The city and county each received two $200,000 grants to determine whether certain locations qualify as brownfields. Tucson city officials will conduct a thorough examination of the downtown area to inventory and catalogue potential brownfield zones, while Pima County will focus on the towns of Ajo, Why and Lukeville. Together, the grants will fund assessments of the risks to redevelopment posed by petroleum and hazardous substance contamination in each survey area.
“Cleaning up and reinvesting in these properties protects the environment, reduces blight and takes development pressure off more pristine areas,” Grijalva said. “We need to know what opportunities exist on land that isn’t being put to good use, and these funds will allow us to do that.”
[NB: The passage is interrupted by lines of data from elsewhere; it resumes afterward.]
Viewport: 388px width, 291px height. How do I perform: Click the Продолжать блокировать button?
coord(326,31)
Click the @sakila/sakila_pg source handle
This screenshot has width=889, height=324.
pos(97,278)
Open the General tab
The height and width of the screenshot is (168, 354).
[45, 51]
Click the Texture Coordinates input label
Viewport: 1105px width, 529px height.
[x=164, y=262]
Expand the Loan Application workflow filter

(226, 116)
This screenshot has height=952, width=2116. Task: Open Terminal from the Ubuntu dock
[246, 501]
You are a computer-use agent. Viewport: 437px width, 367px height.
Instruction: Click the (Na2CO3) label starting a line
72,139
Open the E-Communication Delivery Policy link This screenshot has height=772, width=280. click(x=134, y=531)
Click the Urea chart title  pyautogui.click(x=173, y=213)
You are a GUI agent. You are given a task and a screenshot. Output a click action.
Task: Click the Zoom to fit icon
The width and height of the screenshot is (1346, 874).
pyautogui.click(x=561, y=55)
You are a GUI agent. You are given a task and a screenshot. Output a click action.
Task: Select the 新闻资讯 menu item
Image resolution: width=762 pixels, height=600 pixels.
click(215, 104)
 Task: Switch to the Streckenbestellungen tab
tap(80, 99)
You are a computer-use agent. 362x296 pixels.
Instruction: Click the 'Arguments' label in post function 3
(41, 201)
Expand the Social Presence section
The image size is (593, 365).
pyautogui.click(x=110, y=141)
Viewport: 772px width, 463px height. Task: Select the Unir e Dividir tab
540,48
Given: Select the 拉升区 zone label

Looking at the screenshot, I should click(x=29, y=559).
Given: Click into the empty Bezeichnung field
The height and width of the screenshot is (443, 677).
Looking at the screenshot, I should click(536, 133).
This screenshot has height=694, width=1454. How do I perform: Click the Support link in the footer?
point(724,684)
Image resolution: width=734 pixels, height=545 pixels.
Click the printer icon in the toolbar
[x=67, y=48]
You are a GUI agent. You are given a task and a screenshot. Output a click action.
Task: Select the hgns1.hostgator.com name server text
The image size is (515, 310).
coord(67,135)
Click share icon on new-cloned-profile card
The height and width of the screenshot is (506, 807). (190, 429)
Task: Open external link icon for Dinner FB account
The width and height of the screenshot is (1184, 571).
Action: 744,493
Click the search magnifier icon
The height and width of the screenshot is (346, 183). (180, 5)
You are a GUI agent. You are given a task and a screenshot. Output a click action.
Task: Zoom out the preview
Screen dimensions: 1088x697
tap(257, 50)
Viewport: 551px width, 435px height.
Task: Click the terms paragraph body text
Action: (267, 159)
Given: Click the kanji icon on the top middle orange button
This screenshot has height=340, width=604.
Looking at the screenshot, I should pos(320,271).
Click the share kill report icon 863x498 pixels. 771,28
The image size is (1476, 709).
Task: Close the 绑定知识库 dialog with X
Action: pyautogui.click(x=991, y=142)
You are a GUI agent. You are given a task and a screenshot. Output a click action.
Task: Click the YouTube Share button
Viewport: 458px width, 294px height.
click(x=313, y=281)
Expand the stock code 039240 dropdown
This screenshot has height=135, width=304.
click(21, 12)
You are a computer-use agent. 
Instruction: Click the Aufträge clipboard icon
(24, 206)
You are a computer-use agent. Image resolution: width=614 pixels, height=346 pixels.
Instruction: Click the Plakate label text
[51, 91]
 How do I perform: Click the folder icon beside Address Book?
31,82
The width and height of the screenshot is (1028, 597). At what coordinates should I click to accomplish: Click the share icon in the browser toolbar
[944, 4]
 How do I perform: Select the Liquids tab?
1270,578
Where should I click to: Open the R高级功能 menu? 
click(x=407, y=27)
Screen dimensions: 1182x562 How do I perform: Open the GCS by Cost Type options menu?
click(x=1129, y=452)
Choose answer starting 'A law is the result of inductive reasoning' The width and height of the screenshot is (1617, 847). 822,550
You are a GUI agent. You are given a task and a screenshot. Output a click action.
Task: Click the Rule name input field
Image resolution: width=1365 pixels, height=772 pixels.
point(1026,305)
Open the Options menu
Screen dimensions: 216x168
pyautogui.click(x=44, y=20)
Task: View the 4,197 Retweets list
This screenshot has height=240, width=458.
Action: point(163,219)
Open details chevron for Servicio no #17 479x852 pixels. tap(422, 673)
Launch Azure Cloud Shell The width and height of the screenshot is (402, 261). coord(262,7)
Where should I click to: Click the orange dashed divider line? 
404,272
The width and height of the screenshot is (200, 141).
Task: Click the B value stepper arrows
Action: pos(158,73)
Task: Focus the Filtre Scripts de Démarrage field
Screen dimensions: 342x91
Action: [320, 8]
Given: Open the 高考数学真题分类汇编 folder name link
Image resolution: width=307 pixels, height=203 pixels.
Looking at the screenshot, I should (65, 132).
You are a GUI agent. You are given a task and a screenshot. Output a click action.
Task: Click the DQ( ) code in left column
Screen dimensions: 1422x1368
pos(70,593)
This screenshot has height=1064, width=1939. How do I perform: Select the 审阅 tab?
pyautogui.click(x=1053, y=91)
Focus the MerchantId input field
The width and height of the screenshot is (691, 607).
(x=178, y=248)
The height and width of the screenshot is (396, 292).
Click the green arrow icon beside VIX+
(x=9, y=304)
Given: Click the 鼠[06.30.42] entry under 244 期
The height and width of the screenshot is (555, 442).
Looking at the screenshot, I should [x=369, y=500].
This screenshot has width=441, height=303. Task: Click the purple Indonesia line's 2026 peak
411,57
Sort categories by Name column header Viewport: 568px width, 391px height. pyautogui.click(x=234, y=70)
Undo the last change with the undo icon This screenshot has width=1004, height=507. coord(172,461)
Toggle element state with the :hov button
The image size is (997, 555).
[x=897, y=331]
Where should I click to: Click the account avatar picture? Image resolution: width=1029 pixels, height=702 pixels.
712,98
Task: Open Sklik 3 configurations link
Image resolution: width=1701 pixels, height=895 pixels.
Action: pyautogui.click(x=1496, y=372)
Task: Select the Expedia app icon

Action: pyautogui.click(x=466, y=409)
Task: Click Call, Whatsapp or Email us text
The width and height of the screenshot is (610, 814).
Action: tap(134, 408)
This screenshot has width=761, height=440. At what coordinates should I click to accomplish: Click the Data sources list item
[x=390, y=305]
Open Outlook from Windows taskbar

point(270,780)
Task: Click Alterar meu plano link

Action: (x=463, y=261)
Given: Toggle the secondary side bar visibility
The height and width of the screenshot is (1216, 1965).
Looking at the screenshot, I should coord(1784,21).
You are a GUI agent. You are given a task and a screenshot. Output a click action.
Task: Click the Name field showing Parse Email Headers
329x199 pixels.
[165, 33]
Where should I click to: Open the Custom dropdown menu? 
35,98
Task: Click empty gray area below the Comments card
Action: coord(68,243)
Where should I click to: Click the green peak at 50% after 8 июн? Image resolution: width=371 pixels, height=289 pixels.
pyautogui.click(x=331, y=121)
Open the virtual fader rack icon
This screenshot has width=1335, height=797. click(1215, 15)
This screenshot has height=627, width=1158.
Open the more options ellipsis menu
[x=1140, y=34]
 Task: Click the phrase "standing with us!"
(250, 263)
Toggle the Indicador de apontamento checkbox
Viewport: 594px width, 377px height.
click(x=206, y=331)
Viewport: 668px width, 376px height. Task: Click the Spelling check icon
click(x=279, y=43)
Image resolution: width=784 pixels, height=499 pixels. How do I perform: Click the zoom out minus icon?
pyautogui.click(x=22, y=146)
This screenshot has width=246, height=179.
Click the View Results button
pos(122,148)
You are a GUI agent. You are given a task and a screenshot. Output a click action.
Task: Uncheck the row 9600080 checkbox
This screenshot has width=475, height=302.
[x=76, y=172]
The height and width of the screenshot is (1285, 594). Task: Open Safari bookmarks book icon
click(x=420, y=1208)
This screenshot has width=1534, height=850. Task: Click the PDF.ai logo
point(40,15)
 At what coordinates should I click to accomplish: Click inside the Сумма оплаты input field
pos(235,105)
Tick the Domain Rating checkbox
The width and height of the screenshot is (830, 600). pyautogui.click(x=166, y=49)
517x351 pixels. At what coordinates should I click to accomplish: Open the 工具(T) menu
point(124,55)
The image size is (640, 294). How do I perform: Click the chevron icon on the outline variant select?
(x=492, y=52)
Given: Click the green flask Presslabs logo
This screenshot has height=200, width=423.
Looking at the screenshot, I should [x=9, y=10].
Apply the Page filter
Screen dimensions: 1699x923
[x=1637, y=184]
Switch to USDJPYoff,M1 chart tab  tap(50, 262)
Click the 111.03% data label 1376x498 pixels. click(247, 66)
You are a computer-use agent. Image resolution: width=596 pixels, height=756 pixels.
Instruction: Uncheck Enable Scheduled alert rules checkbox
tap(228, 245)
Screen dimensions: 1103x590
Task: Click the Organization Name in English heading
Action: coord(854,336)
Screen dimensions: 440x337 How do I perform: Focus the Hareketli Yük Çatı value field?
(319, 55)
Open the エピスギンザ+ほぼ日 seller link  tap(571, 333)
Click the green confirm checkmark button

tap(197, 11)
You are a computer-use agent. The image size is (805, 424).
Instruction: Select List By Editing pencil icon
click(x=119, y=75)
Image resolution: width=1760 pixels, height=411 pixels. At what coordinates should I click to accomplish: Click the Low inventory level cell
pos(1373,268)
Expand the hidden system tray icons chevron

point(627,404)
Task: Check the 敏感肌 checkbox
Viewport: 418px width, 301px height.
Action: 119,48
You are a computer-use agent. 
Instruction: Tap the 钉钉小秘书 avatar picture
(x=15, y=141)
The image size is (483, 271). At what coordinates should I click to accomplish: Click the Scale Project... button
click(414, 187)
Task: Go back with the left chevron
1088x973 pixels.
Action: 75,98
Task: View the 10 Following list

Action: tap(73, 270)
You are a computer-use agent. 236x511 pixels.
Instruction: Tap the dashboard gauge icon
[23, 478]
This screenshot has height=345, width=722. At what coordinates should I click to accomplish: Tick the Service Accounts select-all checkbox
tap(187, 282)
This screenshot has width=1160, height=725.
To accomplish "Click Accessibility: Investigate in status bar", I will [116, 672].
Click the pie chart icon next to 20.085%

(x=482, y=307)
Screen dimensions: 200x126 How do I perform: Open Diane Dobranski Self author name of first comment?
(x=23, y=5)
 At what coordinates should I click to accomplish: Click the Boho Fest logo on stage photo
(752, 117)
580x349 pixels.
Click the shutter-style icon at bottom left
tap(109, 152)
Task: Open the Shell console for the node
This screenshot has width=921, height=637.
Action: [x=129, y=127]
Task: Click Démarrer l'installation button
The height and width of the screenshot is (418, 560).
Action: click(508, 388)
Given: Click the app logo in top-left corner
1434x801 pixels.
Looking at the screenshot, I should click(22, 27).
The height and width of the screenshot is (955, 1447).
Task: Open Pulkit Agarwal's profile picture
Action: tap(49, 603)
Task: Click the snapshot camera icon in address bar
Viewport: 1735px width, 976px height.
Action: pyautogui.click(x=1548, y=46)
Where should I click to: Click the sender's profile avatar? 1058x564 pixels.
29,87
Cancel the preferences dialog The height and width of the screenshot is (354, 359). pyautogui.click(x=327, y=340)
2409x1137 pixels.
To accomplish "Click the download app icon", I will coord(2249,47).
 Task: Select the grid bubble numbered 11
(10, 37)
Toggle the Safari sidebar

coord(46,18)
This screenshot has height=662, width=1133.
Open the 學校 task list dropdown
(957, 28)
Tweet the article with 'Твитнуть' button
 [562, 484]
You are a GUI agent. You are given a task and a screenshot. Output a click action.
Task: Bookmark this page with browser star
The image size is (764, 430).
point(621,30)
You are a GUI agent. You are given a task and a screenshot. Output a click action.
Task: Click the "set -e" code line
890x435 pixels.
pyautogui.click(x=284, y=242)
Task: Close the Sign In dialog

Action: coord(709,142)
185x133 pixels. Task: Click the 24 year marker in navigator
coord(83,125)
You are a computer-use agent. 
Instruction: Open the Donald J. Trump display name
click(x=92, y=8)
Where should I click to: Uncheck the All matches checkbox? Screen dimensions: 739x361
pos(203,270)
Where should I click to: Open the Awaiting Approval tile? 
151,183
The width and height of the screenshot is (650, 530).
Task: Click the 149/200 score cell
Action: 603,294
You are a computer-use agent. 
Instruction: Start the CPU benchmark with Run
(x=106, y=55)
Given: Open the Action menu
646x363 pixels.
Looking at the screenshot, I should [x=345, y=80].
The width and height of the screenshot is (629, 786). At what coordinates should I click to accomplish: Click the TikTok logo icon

For Tucson, the downtown assessment is timely because a large portion of the area has been designated a federal Empowerment Zone. According to EPA information, a disproportionate number of the estimated 5,200 brownfields in Tucson – including former gas stations, dry cleaners, abandoned industrial and manufacturing facilities, and other vacant structures – lie in the downtown area. Because Tucson is one of the largest cities in the country that obtains its drinking water from groundwater supplies, the existence of so many unremediated brownfields threatens residential drinking water quality. The environmental assessment will help the city implement redevelopment plans in the area, increasing both environmental quality and economic activity.
“Urban renewal is a complex process that has to include environmental planning,” Grijalva said of the surveys. “This is the first step on a necessary journey to a better, cleaner Tucson and Pima County. I applaud city and county officials for pursuing these grants, and I intend to watch the results of the assessments closely.”
The money for both projects comes through EPA’s Office of Solid Waste and Emergency Response.